Еще несколько дней назад каждый немец был мой враг. Но в Бухенвальде есть и другие немцы Ганс, блоковый из карантина и этот Вальтер… Вот он наблюдает за нами, укоризненно качает головой, что-то говорит Леньке негромко и показывает рукой на выход. Ленька выходит, но минут через десять возвращается с миской горчичного супа. Ну, от супа отказаться я не могу! Мне неудобно есть одному, но я не знаю, как разделить миску супа на несколько человек. Ложка дерет мне рот. Вальтер смотрит на меня из-под крутого лба, и глаза его теплеют. Хлебаю суп, а сам думаю: «Я попал в руки каких-то тайных доброжелателей. Может быть, и жив до сих пор только потому, что они опекают меня. Но почему мне достались их милости? Потому что я коммунист? Но среди нас немало коммунистов. Может, потому, что я не скрываю ни звания, ни принадлежности к партии большевиков? Может потому, что я здесь старше многих? Но чем я могу быть им полезен? Что могу для них сделать? Как отблагодарю? Я же совсем больной, обессиленный старик… Ну, может, не совсем старик, но почти доходяга. Это слово я уже знаю. Доходяга – это который „доходит“, еще день, неделю, месяц и капут.

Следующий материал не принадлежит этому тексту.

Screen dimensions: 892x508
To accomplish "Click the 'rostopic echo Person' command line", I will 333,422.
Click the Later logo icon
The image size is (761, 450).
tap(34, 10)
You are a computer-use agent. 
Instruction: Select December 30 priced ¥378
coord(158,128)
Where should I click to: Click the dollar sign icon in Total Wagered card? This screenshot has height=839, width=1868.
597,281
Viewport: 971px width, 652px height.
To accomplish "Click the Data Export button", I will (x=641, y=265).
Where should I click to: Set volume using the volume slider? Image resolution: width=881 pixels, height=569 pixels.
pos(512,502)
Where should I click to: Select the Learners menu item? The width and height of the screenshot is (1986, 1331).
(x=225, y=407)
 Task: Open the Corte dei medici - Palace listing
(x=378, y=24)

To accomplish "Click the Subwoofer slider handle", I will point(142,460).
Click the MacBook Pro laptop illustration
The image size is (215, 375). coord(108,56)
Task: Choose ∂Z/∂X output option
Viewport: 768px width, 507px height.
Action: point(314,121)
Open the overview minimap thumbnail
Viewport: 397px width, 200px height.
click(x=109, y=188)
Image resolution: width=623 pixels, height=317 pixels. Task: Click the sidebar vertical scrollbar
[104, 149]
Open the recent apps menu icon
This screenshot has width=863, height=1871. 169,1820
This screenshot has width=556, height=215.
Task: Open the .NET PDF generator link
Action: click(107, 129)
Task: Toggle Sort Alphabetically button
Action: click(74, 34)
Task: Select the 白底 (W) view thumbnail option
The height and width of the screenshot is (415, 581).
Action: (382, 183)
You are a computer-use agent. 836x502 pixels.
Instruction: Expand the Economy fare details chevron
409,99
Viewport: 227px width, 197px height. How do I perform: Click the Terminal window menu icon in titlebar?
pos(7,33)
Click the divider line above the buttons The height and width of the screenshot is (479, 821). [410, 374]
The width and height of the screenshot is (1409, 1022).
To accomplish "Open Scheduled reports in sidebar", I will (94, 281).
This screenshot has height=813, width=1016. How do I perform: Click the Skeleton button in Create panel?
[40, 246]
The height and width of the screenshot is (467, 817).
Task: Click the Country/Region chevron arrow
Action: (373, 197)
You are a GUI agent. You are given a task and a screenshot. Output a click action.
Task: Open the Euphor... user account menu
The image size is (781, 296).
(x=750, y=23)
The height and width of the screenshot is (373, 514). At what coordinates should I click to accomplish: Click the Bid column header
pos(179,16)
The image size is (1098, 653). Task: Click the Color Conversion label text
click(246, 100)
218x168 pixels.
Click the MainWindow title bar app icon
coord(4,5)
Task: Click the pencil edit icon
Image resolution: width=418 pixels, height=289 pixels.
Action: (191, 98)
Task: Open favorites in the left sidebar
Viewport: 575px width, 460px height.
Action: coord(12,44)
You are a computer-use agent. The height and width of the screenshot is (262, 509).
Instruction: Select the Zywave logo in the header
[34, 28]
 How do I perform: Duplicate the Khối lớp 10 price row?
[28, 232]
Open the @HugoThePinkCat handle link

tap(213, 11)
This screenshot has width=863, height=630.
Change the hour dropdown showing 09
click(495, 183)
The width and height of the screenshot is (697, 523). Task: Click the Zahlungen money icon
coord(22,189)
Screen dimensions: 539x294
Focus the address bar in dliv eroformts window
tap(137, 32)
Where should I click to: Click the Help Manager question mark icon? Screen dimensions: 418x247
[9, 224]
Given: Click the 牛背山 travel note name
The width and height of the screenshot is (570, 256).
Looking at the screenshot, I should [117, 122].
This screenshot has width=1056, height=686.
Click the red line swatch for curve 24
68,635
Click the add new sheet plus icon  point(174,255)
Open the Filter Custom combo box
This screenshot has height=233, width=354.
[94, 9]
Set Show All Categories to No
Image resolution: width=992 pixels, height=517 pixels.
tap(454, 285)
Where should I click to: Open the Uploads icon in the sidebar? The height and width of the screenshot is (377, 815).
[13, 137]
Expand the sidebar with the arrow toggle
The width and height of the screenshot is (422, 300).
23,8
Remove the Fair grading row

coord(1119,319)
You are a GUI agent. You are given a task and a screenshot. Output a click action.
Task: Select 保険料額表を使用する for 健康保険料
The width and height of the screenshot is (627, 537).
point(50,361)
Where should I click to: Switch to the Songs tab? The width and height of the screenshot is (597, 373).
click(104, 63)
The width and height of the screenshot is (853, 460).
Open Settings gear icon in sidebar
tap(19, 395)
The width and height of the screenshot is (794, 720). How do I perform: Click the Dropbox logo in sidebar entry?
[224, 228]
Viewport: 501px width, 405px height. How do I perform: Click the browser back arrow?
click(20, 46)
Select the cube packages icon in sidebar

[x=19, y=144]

Спрашиваю Леньку, почему Вальтер так заботится обо мне. Ленька нагнулся к самому моему уху шепчет:
– Приходил Ганс, предупредил, что прибудет подполковник Красной Армии, большевистский агитатор. Это – хороший пропуск. Будьте уверены, товарищ подполковник, они сделают все, чтобы вас сохранить.
Я смотрю на Вальтера, благодарно киваю ему головой. Он понимает мой взгляд, мягко, как-то застенчиво улыбается…
Ленька успел посвятить меня в некоторые подробности жизни Вальтера. Ему тридцать восемь лет, это он только выглядит старым, потому что с 1934 года мотается по тюрьмам и лагерям. В Бухенвальде старожил, прибыл вместе с первыми партиями немецких коммунистов, и номер у него только четырехзначный
– 1636. Строил лагерь, был кочегаром. Под его присмотром работали старые и больные евреи, и он укрывал их от эсэсовцев. У него много друзей среди советских военнопленных. Они благодарны ему за помощь:
– Вальтер – человек что надо! – закончил Ленька. – Ваше счастье, что попали к нему.
Я киваю согласно: конечно счастье.
А на утро начинается каторга.
Барак поднялся до рассвета. Пока стоим в очередь к умывальнику, Ленька хозяйничает за столом, режет аккуратненько буханки хлеба на ровные порции – и раскладывает их по столам. Рядом с кусочками хлеба уже стоят алюминиевые миски с темной жидкостью. Это-эрзац-кофе. Он разлит справедливо, в каждой миске один черпак и немного гущи. Гуща – это размолотые зерна ячменя, значит, тоже пища. Конечно, для наших отощавших желудков этот завтрак что дождинка для моря…
Сигнал на построение.
На аппельплаце многие десятки тысяч полосатых голов. Полосатых, потому что наши шапки – митцены – тоже полосатые. Где среди этих тысяч Яков и Валентин, не знаю. Стоим по блокам. В рядах по десять человек – так удобнее считать. А сзади нас трупы. Это те, кто умер или убит за ночь. Они тоже проходят проверку. Учет строгий!
Отсюда каждое утро лагерь расходится по работам.